Sesto album d’inediti in poco meno di sette anni, Lauro è l’ultima fatica discografica, disponibile da oggi, del prolificissimo Achille Lauro, incasellabile creatura musicale dalle molteplici identità. A due anni di distanza da 1969, l’artista romano torna dopo due side project di cover usciti l’anno scorso – 1990 e 1920 – e, con grande sorpresa, sceglie di raccontare il suo universo in continua evoluzione optando per la spoliazione. Anziché l’eccesso di maschere, e di suoni, che ha un po’ soffocato le sue più recenti apparizioni/produzioni, giocando in sottrazione. A partire dalla copertina, che raffigura il famoso gioco dell’impiccato: «Era un mio quadro» racconta Lauro «Mi piaceva questa dicotomia fra infanzia e morte e inoltre, ogni lettera rappresenta un genere musicale rintracciabile nel disco».

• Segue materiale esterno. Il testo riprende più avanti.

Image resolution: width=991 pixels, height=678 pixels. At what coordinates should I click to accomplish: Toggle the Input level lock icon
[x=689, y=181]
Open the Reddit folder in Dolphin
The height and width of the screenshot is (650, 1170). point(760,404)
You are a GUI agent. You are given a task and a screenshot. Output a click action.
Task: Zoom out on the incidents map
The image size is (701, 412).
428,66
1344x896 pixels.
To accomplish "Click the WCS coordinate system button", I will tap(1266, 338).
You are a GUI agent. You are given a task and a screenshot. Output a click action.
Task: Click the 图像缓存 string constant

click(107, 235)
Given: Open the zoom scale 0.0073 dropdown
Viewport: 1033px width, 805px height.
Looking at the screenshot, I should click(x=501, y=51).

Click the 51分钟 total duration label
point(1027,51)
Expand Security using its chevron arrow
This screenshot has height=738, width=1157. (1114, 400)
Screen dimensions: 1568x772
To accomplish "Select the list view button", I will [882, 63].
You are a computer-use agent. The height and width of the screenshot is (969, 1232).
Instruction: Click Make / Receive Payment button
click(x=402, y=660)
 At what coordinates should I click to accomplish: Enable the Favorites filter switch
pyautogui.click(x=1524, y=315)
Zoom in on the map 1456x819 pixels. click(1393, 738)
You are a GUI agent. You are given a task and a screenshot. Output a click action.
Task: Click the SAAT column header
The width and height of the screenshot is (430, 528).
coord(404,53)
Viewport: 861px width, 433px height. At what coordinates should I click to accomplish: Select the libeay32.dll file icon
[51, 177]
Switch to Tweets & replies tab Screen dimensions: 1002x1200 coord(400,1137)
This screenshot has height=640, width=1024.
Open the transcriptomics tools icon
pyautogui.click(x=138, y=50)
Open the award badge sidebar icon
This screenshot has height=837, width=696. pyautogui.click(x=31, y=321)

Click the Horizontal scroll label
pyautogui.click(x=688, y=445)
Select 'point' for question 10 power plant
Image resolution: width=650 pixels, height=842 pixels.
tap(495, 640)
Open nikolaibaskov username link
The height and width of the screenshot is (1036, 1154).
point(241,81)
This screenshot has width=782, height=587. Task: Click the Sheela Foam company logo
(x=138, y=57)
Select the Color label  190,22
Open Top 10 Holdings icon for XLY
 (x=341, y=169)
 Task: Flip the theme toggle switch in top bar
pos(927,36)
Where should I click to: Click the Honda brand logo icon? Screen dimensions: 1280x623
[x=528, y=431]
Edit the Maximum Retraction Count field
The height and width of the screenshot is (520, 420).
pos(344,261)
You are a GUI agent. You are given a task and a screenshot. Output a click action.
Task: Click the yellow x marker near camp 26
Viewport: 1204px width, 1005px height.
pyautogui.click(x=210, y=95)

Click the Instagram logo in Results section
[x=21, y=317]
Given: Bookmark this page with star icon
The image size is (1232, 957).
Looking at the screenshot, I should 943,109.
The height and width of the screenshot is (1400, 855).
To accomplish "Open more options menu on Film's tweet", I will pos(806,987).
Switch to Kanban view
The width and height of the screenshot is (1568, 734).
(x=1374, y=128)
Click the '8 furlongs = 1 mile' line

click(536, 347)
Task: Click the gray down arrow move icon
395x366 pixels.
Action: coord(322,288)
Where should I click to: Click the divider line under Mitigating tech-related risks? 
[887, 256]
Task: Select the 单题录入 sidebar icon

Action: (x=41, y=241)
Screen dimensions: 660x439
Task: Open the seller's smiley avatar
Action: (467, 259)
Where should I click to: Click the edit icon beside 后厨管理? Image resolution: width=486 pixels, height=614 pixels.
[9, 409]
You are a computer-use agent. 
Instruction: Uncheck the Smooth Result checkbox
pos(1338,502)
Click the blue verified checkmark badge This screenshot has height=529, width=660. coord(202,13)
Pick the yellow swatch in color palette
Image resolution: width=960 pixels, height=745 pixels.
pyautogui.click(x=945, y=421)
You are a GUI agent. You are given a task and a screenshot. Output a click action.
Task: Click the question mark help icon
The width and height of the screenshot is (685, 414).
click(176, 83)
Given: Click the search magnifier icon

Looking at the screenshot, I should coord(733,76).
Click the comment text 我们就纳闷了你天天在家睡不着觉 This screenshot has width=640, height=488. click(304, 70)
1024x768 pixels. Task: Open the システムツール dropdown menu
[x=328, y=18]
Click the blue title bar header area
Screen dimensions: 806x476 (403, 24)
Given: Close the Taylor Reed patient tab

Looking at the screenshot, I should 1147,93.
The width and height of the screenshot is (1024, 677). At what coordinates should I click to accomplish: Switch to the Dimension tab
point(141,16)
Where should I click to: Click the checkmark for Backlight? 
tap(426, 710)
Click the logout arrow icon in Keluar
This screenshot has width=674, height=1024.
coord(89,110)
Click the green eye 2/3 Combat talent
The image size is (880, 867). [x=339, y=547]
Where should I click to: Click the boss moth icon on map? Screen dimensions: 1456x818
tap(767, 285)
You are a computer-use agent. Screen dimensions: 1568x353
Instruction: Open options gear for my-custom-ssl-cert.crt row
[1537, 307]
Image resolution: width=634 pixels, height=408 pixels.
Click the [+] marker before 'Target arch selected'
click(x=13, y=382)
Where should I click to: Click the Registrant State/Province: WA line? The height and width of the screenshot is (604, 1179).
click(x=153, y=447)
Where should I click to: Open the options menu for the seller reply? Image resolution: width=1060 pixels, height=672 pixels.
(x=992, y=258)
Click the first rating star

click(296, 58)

TRATTEGGI essenziali dunque che si specchiano musicalmente nelle tredici tracce che compongono il disco «È stato un anno difficile per tutti e ho voluto far uscire qualcosa di buono da questo disastro. Scrivo tanto se ho qualcosa da comunicare e di oltre cento canzoni scritte, queste sono quelle che hanno più avuto bisogno di emergere» ci confida. I brani spaziano piacevolmente dal rock al pop, fino alle ballad dal sapore «vascorossiano» nella sua più nobile accezione – ovvero quando alle chitarre c’erano Massimo Riva e Maurizio Solieri. Ma è, come sempre, nei testi che Achille Lauro sfodera le sue carte migliori, slittando continuamente con l’identità di genere e assumendo, di volta in volta, il punto di vista del marciume della società.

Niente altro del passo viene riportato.